Jonathan Edwards' Sermon on Spiritual Pride
"Pride is much more difficult to be discerned than any other corruption because its nature very much consists in a person’s having too high a thought of himself. No wonder that he who has too high a thought of himself does not know it; for he necessarily thinks that the opinion of himself was without just grounds, he would therein cease to have it. Those that are spiritually proud, have a high conceit of these two things, viz. Their light, and their humility, both which are a strong prejudice against a discovery of their pride. Being proud of their light, makes them not jealous of themselves; he who thinks a clear light shines around him, is not suspicious of an enemy lurking near him unseen; and then, being proud of their humility, that makes them least of all jealous of themselves in that particular, viz., as being under the prevalence of pride. There are many sins of the heart that are very secret in their nature, and difficultly discerned. The psalmist says, Psal. xix. 12. “Who can understand his errors,? Cleanse thou me from secret faults.” But spiritual pride is the most secret of all sins. The heart is deceitful and unsearchable in nothing so much as in this matter, and there is no sin in the world, that men are so confident in."
Edwards brings up the secrecy and difficulty in identifying pride. Pride is insidious, it's often wearing a cloak under the cover of the darkness of indwelling sin. The uncloaking of pride is the stripping of self-confidence and the building up of confidence in Christ.
JC Ryle's Expository Thoughts on the Gospels
"Would we know the root and spring of humility? One word describes it. The root of humility is right knowledge. The man who really knows . . . himself—and his own heart; God—and His infinite majesty and holiness; Christ—and the price at which he was redeemed; that man will never be a proud man!"
Ryle points out the inflationary nature of pride - it puffs up and builds up based on a reality that isn't true, a wrong view of the universe and one's place in it. Pride is so often on display in what we know (or what we think we know). A right knowledge has experienced the grace of God that produces an internal and external new perspective on reality that squarely sees Christ's position on the throne and our position as worshippers at His feet.

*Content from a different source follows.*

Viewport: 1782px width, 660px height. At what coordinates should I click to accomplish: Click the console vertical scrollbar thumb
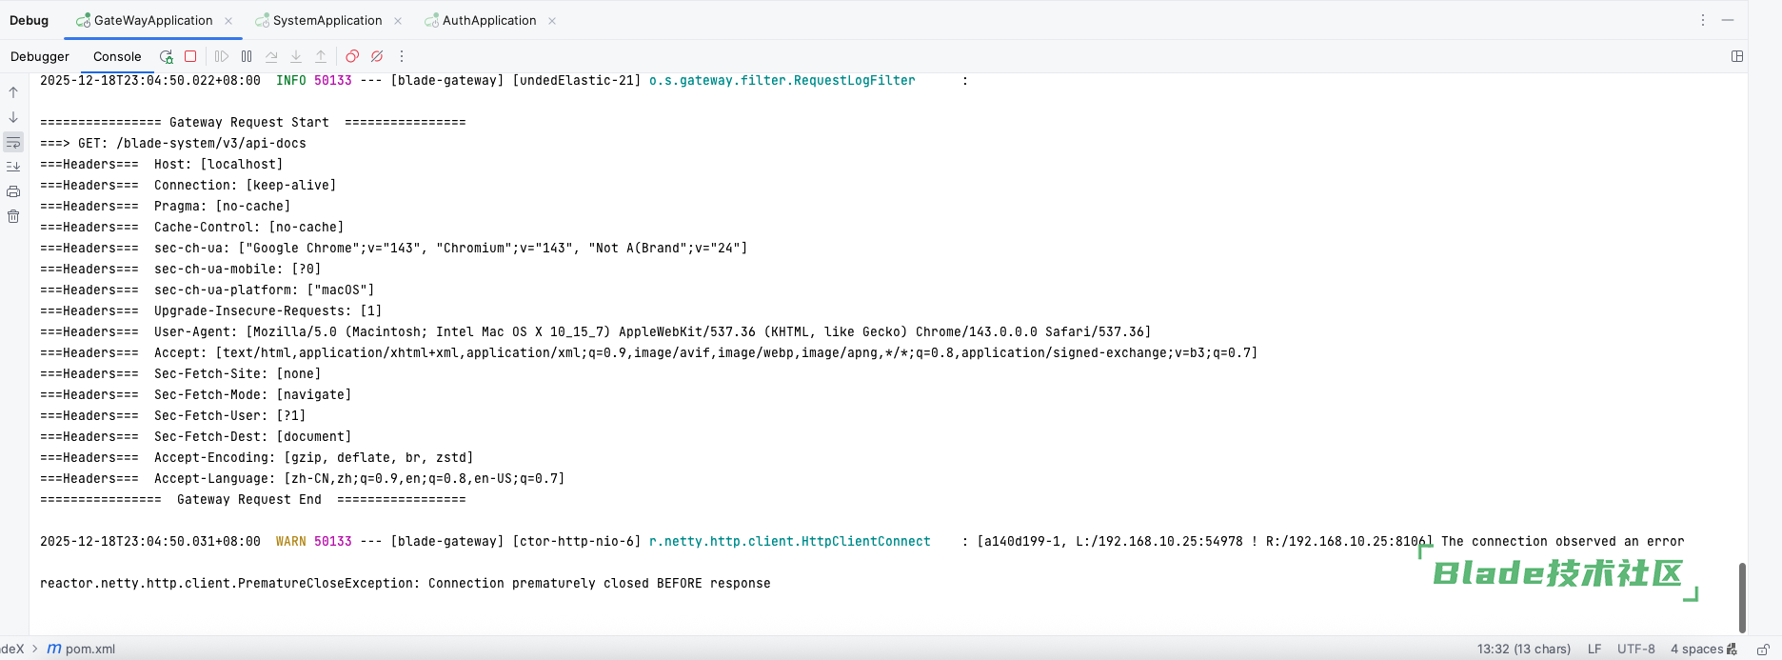[1742, 597]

Rayburn's Piece Regarding Pride
"A Christian, of course, would never say that he deserved salvation, perhaps never think it; but the difficulty every Christian has in being and remaining genuinely amazed and heart-broken at God’s grace to him or her is evidence enough of the pride that still fills the heart. We think so well of ourselves; it is very hard to think that God should not as well."
In pride, we switch positions with God, demanding that God conform to our point of view. The proud heart sees nothing wrong with itself; therefore, God shouldn't either. The proud heart remakes God after its own image, in its own likeness.
Trevin Wax Speaks of the Problem and Solution to Self-Pitying Pride
"Self-pity turns your gaze to yourself and your wounds. Fighting self-pity requires looking up to the crucified Jesus. By His wounds, we are healed. We boast in the cross that crucifies our pride. “For just as the sufferings of Christ are ours in abundance, so also our comfort is abundant through Christ,” wrote the Apostle Paul. (2 Cor. 1:5) Likewise, Peter gave us this command: “To the degree that you share the sufferings of Christ, keep on rejoicing, so that also at the revelation of His glory you may rejoice with exultation” (1 Peter 4:13)."
While pride looms large, Christ's reign is even greater. Fixing our gaze upon ourselves, our circumstances and our surroundings is a recipe for continual self-consuming pride. Fixing our gaze on Christ Jesus daily leads to a steady growing humility where we see ourselves as He sees us, and where we adore Him for how gloriously magnificent He is.
I hope these resources are of help to you today!